ABOUT THIS EXERCISE: Return the run of lines below that opens with the line containing "Home (169, 11)" and closes with the line containing "solutions (279, 11)", keeping each one exact.

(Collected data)
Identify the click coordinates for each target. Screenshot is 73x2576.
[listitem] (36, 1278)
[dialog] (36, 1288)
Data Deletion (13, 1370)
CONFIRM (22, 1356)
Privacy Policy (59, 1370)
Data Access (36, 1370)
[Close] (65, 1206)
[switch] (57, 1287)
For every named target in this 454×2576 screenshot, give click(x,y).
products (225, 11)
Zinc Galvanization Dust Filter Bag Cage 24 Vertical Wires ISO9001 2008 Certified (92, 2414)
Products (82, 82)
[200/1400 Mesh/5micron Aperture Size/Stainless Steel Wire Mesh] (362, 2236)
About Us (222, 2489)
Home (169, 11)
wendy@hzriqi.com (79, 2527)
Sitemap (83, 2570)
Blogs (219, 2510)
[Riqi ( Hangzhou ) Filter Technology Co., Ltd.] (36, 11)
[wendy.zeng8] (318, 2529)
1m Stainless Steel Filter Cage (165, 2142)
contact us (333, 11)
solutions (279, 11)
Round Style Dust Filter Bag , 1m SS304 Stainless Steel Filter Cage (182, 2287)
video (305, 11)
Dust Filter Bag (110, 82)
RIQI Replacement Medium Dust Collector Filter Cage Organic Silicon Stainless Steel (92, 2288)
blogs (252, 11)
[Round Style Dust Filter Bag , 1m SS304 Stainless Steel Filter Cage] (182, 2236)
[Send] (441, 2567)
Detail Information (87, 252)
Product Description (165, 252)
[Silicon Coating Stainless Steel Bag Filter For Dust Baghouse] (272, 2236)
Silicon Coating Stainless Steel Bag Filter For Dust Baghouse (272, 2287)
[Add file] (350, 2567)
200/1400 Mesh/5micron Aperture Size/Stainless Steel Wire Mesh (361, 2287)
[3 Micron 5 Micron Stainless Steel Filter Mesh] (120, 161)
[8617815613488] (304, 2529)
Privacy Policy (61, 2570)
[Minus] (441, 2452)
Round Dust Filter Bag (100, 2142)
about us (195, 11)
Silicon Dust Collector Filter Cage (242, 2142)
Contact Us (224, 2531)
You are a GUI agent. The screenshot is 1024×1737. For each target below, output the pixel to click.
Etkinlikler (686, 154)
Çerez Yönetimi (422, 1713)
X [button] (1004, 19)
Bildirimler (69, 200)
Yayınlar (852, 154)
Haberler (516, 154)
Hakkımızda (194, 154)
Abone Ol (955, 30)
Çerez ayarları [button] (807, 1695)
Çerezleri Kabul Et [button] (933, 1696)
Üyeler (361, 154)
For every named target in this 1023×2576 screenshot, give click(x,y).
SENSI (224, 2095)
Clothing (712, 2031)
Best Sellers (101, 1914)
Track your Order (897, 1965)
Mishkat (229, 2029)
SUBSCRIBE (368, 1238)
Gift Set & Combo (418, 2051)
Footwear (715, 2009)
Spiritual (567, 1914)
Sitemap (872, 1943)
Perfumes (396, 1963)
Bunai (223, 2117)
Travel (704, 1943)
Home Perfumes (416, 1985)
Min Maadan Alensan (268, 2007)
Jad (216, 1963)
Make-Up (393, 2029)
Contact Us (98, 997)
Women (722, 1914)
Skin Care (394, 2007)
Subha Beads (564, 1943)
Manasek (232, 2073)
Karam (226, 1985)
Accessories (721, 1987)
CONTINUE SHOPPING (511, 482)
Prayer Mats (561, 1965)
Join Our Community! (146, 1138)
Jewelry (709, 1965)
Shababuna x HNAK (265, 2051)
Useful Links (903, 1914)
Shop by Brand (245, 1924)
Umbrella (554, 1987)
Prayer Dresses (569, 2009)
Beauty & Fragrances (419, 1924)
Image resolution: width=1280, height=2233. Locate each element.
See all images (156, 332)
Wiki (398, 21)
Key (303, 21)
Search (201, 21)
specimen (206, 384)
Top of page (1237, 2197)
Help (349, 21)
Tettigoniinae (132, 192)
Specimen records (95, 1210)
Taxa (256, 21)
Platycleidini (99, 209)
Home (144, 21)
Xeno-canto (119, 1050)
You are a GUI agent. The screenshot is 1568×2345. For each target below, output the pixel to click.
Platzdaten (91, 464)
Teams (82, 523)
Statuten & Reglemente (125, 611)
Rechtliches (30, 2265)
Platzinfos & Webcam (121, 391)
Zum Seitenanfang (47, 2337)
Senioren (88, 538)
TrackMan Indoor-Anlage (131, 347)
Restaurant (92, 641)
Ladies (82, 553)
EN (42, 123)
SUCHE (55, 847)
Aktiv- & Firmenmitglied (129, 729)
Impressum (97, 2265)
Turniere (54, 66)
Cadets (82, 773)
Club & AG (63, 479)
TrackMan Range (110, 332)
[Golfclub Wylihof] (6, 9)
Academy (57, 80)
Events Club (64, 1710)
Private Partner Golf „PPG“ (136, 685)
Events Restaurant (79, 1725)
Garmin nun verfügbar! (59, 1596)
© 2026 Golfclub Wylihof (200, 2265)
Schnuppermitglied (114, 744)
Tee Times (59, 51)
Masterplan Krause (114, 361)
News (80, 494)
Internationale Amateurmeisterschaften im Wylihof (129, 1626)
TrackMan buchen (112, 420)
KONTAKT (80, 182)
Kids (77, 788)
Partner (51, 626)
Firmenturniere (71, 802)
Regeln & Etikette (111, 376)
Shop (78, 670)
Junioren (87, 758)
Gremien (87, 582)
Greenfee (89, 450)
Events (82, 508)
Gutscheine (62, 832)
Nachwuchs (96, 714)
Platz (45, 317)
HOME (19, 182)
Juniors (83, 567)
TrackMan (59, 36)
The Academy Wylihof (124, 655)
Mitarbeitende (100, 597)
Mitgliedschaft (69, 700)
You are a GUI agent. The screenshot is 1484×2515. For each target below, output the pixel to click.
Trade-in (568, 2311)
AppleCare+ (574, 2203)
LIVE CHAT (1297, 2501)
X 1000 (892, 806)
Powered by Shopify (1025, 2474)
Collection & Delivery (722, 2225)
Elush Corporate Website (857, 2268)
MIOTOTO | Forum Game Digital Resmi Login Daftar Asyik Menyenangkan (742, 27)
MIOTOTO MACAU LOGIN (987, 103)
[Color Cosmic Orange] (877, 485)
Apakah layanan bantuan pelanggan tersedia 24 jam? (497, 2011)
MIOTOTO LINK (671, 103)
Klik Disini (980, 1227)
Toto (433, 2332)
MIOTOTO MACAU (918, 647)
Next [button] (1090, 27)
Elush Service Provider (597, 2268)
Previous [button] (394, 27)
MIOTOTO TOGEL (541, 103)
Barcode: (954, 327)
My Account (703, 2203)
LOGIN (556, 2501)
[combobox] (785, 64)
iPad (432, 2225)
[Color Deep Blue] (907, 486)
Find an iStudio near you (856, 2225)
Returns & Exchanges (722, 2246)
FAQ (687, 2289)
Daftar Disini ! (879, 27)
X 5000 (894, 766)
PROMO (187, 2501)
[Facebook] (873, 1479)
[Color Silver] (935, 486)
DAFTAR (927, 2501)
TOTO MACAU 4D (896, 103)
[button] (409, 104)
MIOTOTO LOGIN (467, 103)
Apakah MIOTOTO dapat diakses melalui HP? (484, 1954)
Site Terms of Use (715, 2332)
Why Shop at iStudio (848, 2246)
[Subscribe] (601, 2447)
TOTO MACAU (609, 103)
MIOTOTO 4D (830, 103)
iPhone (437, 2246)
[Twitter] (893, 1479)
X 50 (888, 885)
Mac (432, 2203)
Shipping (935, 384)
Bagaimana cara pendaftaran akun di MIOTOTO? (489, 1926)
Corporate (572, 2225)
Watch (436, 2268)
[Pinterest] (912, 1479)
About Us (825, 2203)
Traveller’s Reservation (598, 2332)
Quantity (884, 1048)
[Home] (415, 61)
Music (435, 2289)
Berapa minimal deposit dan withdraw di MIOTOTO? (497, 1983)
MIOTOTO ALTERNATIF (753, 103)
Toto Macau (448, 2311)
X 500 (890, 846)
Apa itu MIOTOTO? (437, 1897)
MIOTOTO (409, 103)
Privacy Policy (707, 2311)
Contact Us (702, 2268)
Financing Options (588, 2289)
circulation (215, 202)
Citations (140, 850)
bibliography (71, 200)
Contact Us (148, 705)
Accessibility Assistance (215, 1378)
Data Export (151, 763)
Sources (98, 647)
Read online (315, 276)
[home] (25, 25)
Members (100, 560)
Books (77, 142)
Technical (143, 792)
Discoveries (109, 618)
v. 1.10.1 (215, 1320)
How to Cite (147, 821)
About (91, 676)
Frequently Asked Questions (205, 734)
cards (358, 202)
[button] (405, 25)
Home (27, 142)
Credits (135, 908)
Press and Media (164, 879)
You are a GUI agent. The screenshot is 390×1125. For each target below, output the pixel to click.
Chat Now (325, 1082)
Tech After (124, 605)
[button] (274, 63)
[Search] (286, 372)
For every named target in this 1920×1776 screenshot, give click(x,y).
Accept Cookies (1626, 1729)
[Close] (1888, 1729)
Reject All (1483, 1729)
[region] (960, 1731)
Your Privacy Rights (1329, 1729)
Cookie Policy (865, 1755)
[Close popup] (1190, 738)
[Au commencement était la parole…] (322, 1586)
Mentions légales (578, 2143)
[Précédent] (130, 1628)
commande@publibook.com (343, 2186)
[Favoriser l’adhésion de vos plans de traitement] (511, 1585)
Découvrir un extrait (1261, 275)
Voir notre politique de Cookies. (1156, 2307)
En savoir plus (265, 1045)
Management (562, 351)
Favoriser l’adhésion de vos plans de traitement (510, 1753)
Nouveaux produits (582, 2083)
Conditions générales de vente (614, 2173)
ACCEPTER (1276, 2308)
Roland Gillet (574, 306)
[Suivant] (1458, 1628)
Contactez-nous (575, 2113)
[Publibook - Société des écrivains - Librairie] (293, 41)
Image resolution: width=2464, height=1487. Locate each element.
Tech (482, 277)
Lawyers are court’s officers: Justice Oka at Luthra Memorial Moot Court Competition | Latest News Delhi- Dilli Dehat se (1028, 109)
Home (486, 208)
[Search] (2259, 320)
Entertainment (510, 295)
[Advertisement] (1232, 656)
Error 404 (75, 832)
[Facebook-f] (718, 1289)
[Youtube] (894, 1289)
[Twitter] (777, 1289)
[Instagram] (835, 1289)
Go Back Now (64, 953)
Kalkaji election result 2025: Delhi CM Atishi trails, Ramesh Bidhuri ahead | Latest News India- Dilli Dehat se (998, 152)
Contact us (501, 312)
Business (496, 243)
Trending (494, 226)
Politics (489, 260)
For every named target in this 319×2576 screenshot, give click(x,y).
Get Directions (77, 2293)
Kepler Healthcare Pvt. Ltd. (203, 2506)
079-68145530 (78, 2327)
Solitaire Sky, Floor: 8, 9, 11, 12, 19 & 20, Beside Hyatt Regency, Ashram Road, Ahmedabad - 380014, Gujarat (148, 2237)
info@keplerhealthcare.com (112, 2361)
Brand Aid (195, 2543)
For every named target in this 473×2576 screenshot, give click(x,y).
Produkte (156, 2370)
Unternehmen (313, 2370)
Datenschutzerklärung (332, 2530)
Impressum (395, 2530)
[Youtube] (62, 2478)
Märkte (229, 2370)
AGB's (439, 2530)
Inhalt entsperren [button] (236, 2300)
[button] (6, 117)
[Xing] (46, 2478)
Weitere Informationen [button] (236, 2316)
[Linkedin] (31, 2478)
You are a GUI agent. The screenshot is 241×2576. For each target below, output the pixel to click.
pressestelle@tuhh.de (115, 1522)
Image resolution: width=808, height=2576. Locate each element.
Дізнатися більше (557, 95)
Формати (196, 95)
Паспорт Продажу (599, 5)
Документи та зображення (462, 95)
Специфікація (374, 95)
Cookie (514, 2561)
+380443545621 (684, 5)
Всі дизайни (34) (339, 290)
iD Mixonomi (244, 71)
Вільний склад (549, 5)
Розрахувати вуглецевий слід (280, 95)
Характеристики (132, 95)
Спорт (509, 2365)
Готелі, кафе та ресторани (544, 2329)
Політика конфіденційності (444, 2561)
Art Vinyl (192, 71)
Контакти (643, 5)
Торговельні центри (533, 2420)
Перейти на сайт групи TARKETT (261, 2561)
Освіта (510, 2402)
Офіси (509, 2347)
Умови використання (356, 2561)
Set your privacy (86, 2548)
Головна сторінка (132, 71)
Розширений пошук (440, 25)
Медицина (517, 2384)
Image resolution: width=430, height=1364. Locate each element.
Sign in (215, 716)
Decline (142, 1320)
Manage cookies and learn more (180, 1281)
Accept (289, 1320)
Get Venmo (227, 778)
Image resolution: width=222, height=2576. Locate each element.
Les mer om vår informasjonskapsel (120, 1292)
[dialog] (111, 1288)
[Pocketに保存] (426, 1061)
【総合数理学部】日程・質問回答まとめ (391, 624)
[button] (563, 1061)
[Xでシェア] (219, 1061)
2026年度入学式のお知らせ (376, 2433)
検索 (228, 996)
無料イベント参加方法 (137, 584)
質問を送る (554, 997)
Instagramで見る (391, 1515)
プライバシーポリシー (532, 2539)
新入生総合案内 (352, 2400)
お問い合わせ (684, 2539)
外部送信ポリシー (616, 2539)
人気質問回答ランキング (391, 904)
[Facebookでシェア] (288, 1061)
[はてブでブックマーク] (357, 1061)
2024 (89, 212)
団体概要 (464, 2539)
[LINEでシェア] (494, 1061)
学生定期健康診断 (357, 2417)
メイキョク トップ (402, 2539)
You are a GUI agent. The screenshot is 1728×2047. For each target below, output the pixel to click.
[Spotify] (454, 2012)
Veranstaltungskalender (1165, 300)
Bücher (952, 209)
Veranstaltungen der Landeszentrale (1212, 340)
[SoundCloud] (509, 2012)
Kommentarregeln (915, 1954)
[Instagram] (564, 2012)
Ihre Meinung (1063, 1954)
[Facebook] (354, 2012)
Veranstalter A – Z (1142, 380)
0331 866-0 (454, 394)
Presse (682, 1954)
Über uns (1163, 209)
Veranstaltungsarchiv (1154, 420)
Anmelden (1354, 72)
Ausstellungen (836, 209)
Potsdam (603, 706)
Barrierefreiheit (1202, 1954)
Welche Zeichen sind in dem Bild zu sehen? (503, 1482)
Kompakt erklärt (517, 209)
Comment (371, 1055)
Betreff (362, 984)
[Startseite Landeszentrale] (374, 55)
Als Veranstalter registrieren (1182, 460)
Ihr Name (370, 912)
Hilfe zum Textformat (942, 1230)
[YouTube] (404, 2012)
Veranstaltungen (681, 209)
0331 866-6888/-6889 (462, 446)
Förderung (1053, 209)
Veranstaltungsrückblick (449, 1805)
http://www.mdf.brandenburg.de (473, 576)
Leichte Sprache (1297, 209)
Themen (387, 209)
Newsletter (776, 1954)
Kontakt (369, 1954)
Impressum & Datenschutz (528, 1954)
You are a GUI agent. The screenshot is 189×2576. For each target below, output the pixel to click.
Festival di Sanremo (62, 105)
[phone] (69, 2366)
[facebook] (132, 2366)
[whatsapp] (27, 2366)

WRITTEN SOLUTION:
Home (169, 11)
wendy@hzriqi.com (79, 2527)
Sitemap (83, 2570)
Blogs (219, 2510)
[Riqi ( Hangzhou ) Filter Technology Co., Ltd.] (36, 11)
[wendy.zeng8] (318, 2529)
1m Stainless Steel Filter Cage (165, 2142)
contact us (333, 11)
solutions (279, 11)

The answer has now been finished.